Successful farming should be the cornerstone of every agent’s marketing efforts.Top producers say this is the key to acquiring new leads. Here at Fidelity we have compiled many tips over the years. Here are the best of the best:
Set Up a Database for Your Farm Areas – Create a profile of each home in the farm. Whether on your computer or just in a rolodex or card file, this should include any pertinent information including: birthdays, names, # of kids, pets, etc. Record dates visited, topics discussed—anything that will help you identify this household.
Know Your Competition – Find out what your competitors are doing in your area. Timing can affect the impact of your newsletters and other distributions. If you know what your competition is doing, you will be better able to plan your strategy.
Think Creatively – Use your imagination. You want to get the envelope opened and your letter read! Keep your eye out for clever or unique ideas and try to apply them to your marketing effort. Adapt ideas to each specific area.

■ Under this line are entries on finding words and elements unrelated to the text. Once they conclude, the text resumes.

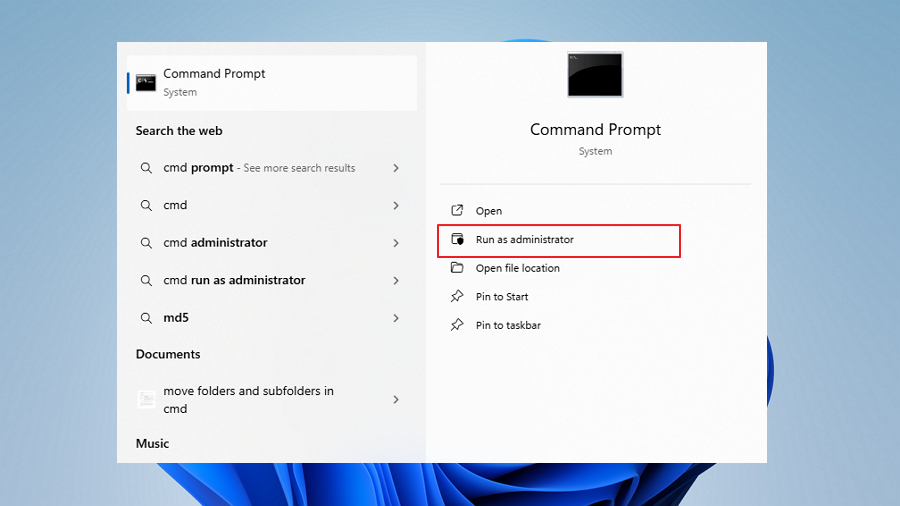Click the magnifier icon next to md5
Image resolution: width=900 pixels, height=506 pixels.
(146, 318)
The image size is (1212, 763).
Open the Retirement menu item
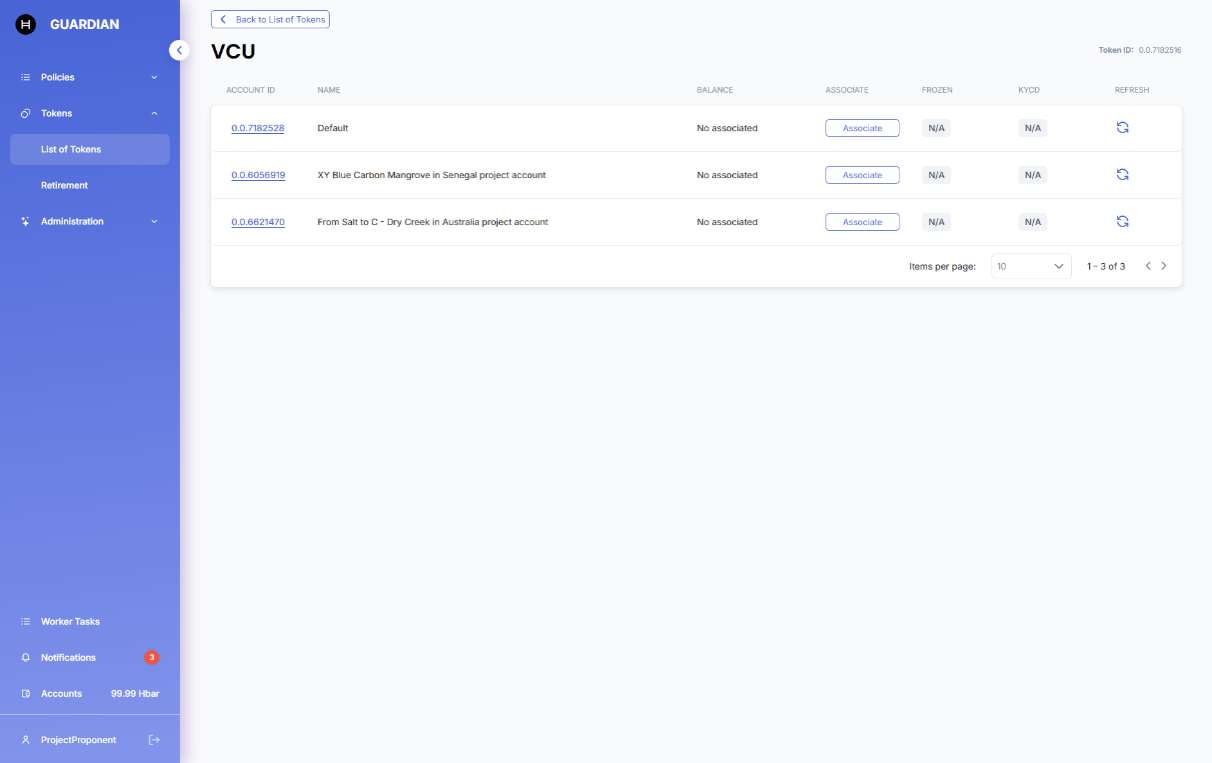pos(64,185)
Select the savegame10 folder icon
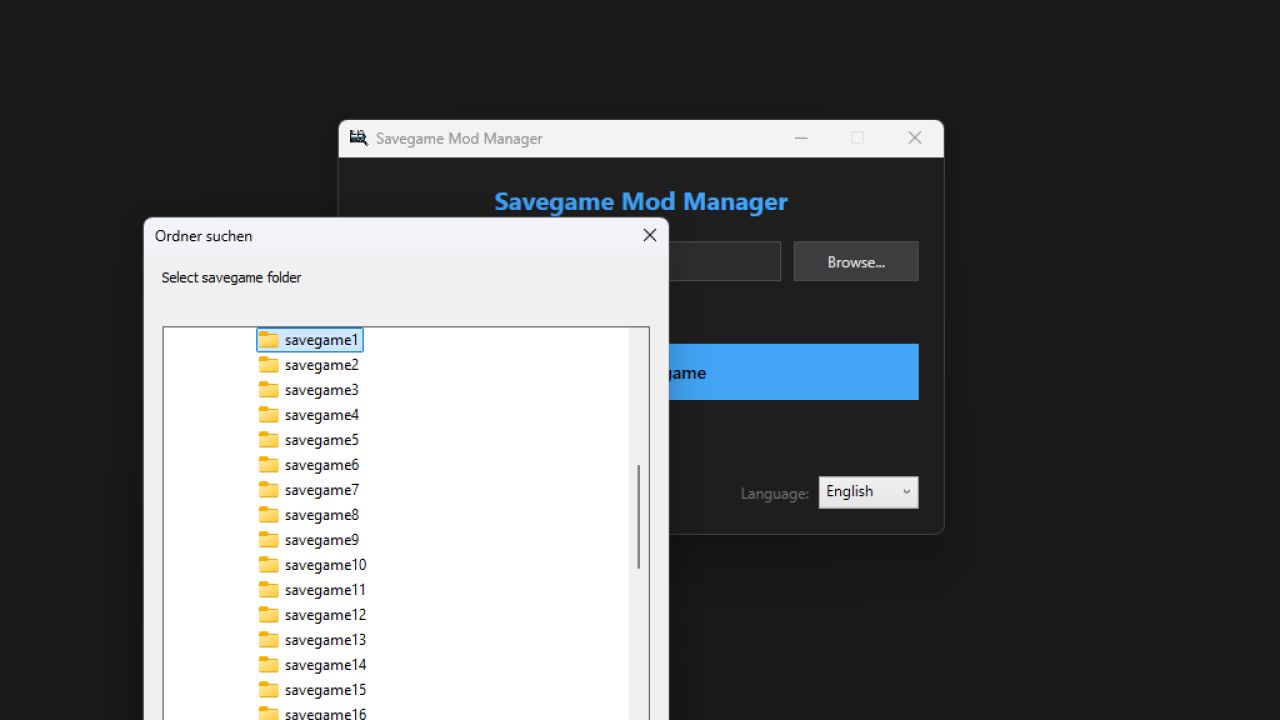 click(269, 564)
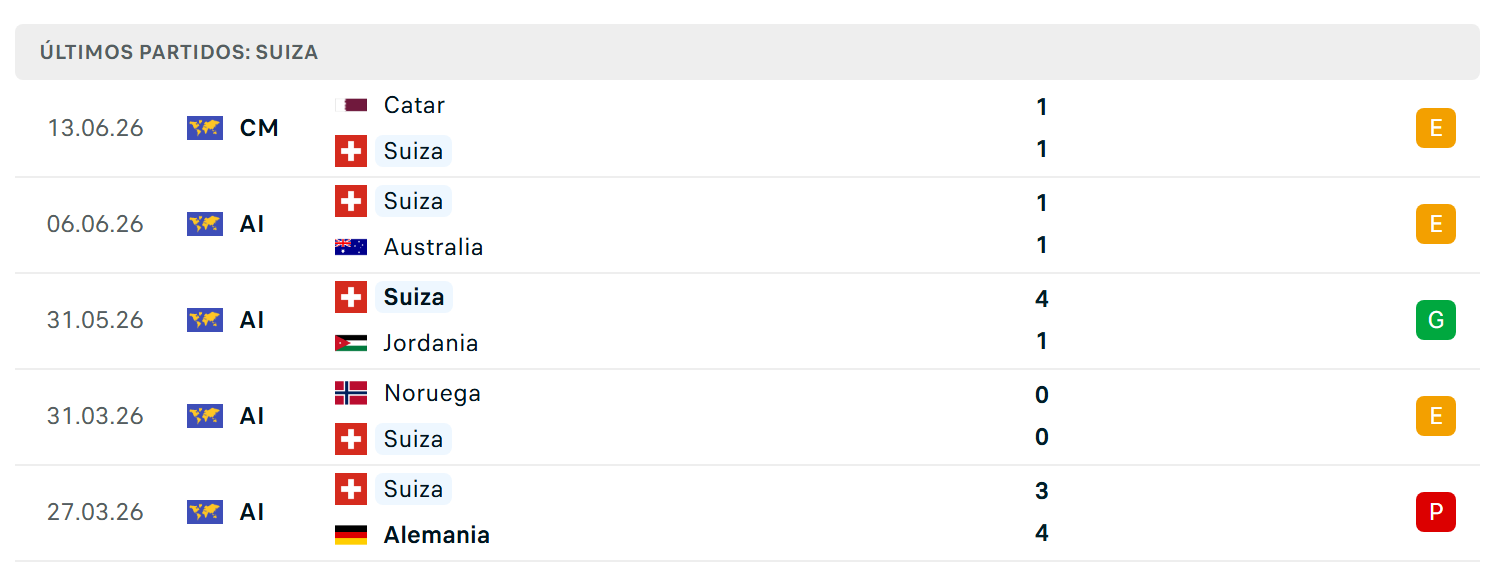Select the CM competition label

click(260, 128)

Walk Your Farm – Learn the best times to call on people within your farm. Avoid calling too early or too late. Carry a ‘walking farm’ package with you so you know specific property information. Be empathetic with people and sensitive to their individual problems and routines.
Learn to Handle Rejection – It may take a lot of no’s before you get a yes. Your attitude will play an important part, so think positively and don’t get discouraged.
Don’t Forget Your Biggest Source of Referrals – Your friends, family and past clients can be a goldmine!
Target Farm – Your farm database should consist of 300-500 homes. Know your area including churches, schools, markets, etc. Focus on these clients instead of sending out thousands and thousands of letters in a ‘shotgun’ marketing attempt.
Label Your Farm – You should categorize your farms to target in on specific future clients. The following are some categories you can use to name your farms:
Non Owner Occupied – Send newsletters, brochures, pictures of the property to the owner. In a lot of these cases, the owner lives out of state and doesn’t see the property very often. Keep them in touch with their investment.
New Owner – Set up a “Welcome Wagon.” Provide community information and introduce them to their new neighbors.
Equity Owner – If the owners have lived in their home for at least 2 years, they are more likely to make a change. If they are happy to remain in their home, suggest they take advantage of their equity by refinancing and purchasing other property.
Homeowner’s Exemption – Make up note cards informing owner’s that they haven’t taken advantage of the homeowner’s exemption available to them. Attach your business card and distribute to all whom this applies to in your farm.
Real Estate Agent – Identify all real estate agents within your farm…Get to know the competition. Your local Board of Realtors can help you with this information.